EXCERPT =
================
There is a small and narrow patio on the third floor. Customers use the patio for smoking. There is no security on the patio.
Mr. Skinner was working on March 14, 2010. It was not a busy night and the third floor was dead.
The witness was standing on the second floor when he saw a beer bottle come from the third floor. He notified security and was advised that one of the staff had the suspect. He went to the front door and notified the police officer that his staff had the male who threw the bottle. The police officer thought the bottle had been thrown from the neighbouring licensed premises.
When the officer brought the patron outside, the patron stated he had been drinking Budweiser beer. The witness told the officer they did not carry Budweiser beer.
On cross-examination the witness stated he has received training from his ownership group. He took a security course from someone who used to work for the Licensee. Koi Restaurant & Lounge gives staff ongoing training. They have a consultant who provides them weekly advice. They also have house policies that deal with issues such as security and intoxicated patrons.
Their total capacity is approximately 450 persons. There are different capacity limits for different areas of the premises.
The patio measures approximately fifteen feet by eight feet and has a capacity of 13.
He did not come in contact with PC Kerkhof until the officer came downstairs with the suspect.
The three patrons in question would not have been allowed in the premises if they were intoxicated.
Registrar’s Submissions
The Licensee permitted drunkenness and there were three drunken patrons inside the premises.
The Licensee was extremely cooperative with police and should be credited with apprehending the three males.
================
DATA LINES =

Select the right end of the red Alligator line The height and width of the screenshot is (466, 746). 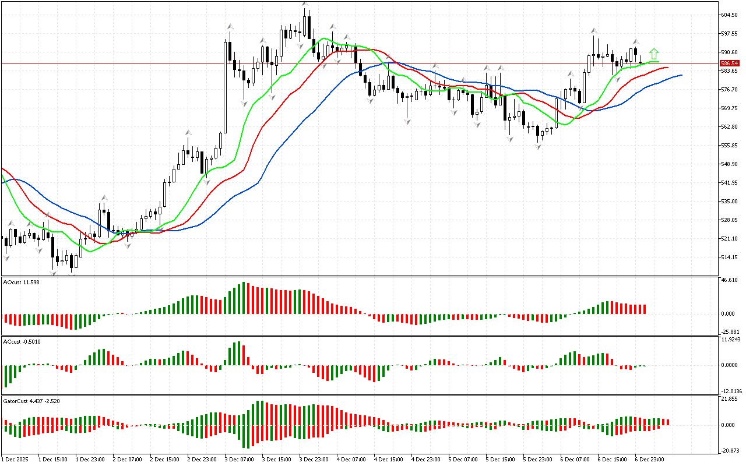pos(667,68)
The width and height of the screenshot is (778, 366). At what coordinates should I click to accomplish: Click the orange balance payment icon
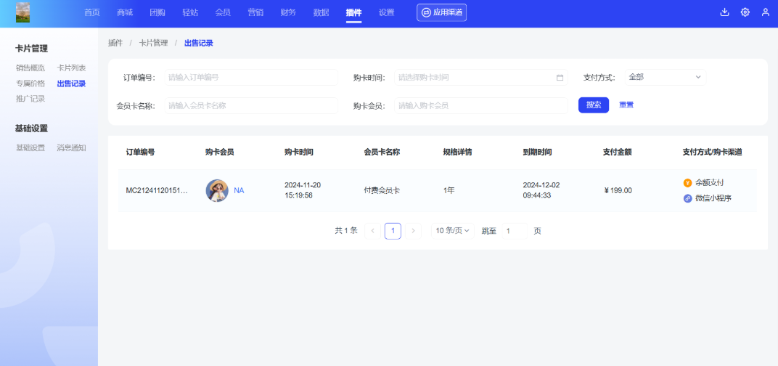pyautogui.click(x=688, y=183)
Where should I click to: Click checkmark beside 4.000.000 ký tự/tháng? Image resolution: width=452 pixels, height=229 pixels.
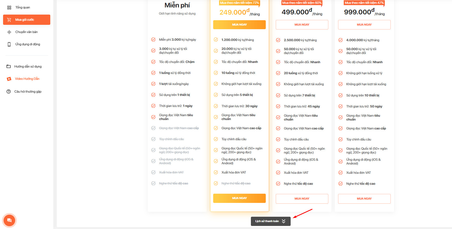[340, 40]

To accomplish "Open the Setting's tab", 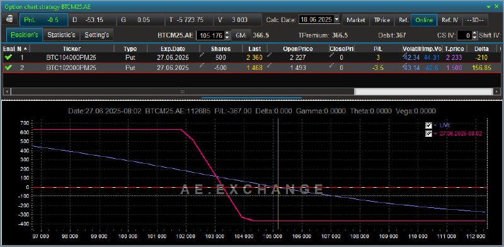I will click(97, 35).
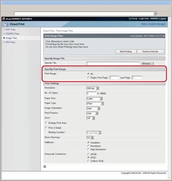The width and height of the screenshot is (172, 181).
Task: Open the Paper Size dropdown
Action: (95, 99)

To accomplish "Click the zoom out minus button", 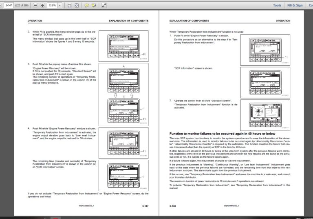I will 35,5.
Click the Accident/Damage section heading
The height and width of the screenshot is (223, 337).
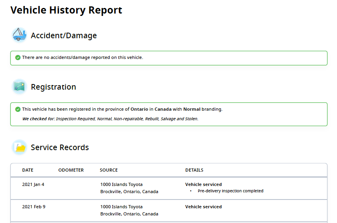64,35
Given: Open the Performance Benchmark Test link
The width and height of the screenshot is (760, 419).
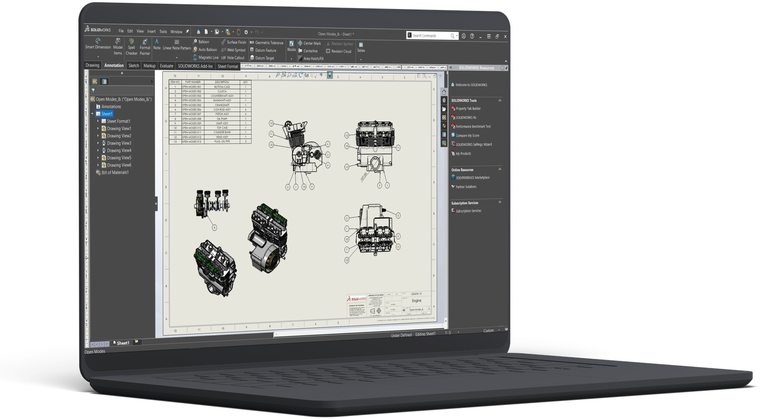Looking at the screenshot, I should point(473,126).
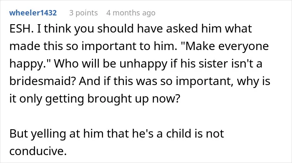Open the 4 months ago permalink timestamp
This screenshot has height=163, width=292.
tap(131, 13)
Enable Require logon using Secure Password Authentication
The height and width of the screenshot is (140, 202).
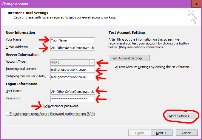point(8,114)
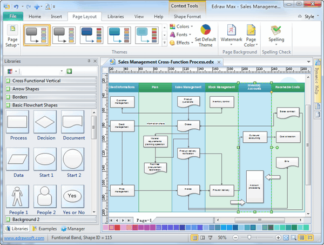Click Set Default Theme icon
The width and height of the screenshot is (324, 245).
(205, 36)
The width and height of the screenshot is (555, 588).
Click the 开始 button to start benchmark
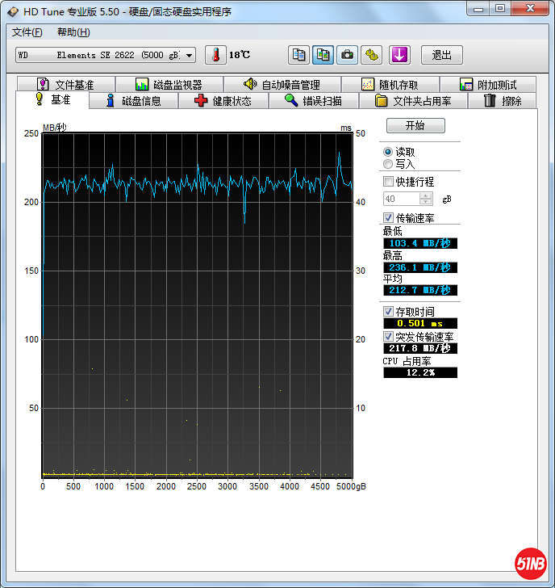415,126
================
WORK TO COMPLETE = Pick up the excerpt on the Koi Restaurant & Lounge licensing hearing and continue it from its last sentence. The material above isn't needed for what comes next.

EXERCISE RESPONSE =
PC Kerkhof was with the three males for about 20 minutes. He noted N.S. had glossy eyes, slurred speech and was belligerent. F.Z. had glossy eyes, was belligerent, had slurred speech and had an odour of alcohol. Finally S.T. who threw the bottle, was unsteady on his feet, had alcohol on his breath, had glossy eyes and had an odour of alcohol. PC Kerkhof stated all three had too much to drink to operate a motor vehicle.
There is no evidence as to the condition of the three males when they entered the premises. It is not known when they entered the premises. It is known from Mr. Skinner that they would not have been allowed in if they had shown signs of intoxication. Therefore, they must have become intoxicated while on the premises so the Licensee permitted drunkenness. PC Kerkhof was a credible witness and there was no evidence the males were not intoxicated. The Board should make a finding.
Licensee’s Submissions
The Registrar has failed to make out a case for intoxication and has also failed to make a case for permitting drunkenness.
There is a distinction between intoxication and impairment. PC Kerkhof was focused on the male who threw the bottle and not on the two other males. PC Kerkhof noted the two other males had glossy eyes, slurred speech and an odour of alcohol. One of them was belligerent. He did not see them walk down the stairs or walk away. This limited evidence does not justify a finding they were intoxicated.
The male who threw the beer bottle had some signs of intoxication but was released twenty minutes after being taken into custody. There is no doubt this male was impaired. It is important to note that the officer released him and was not concerned enough about the male’s condition to watch him walk away.
There is no evidence of the conduct of the three males in the bar. The decisions in Sin City and Horseshoe Valley require that there be some evidence the Licensee permitted drunkenness. This was a criminal investigation and not a liquor investigation. It is not known how long they were in the bar for, if they were served alcohol or how much they had to drink.
There is no evidence of either intoxication or permitting drunkenness and the Board should dismiss the allegations.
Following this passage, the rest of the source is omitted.